[start]

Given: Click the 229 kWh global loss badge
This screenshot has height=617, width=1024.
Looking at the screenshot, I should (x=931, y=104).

[end]
[start]

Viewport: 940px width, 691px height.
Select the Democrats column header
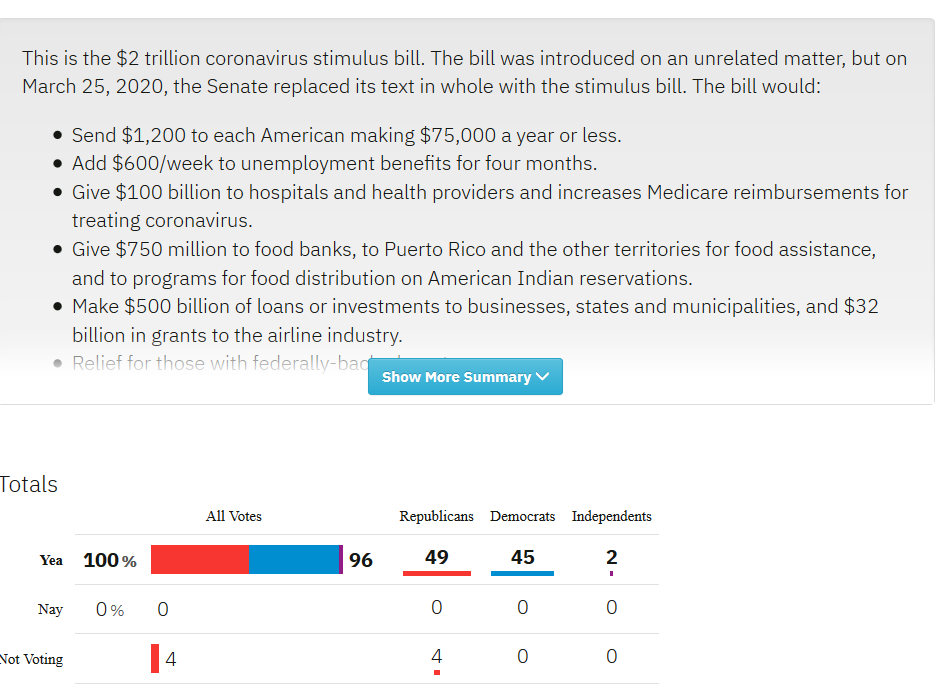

[end]
[start]

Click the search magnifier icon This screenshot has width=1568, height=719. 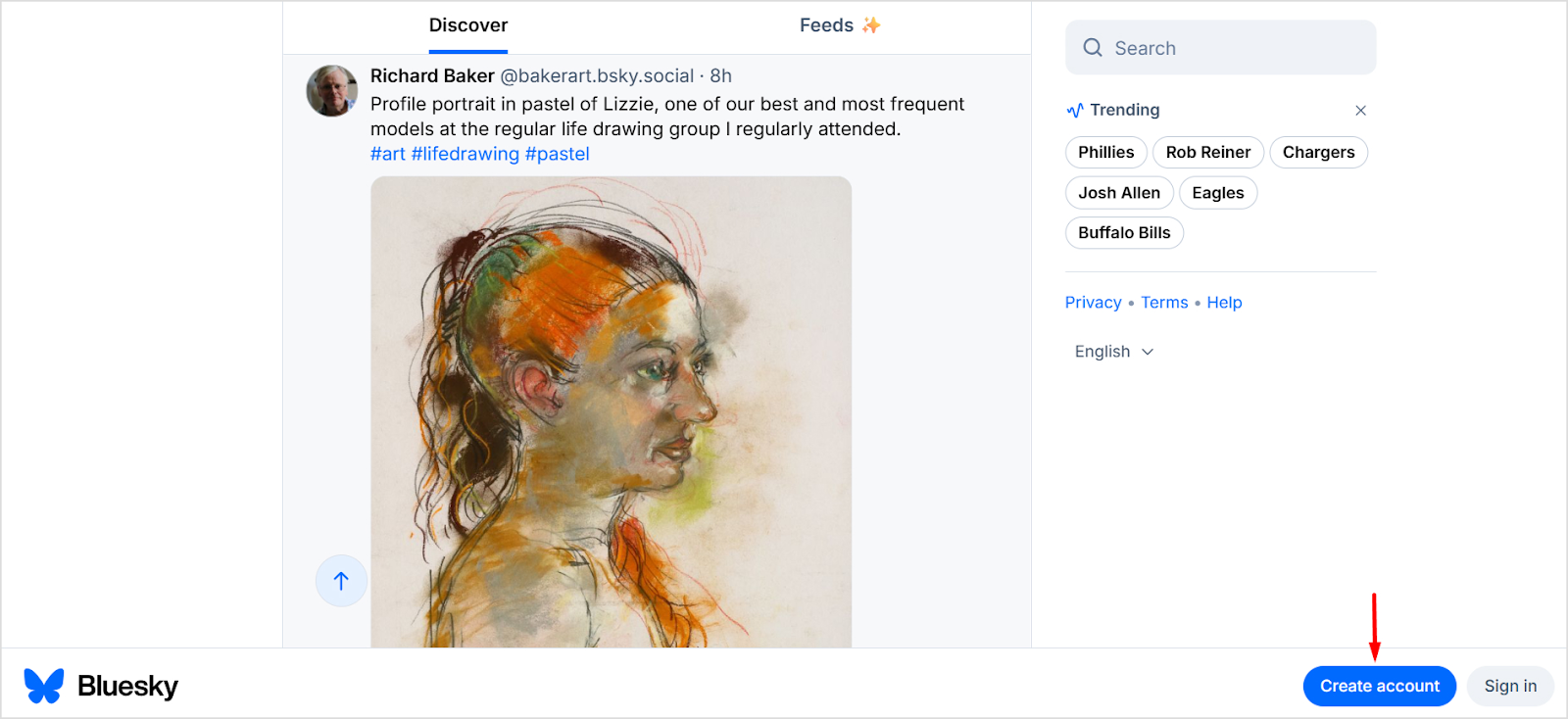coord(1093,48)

[end]

Direction: Echo the material from the line containing "Given: Click the 229 kWh global loss badge" up to and including the line containing "Looking at the".

The completed task:
Given: Click the 229 kWh global loss badge
This screenshot has height=617, width=1024.
Looking at the screenshot, I should (x=931, y=104).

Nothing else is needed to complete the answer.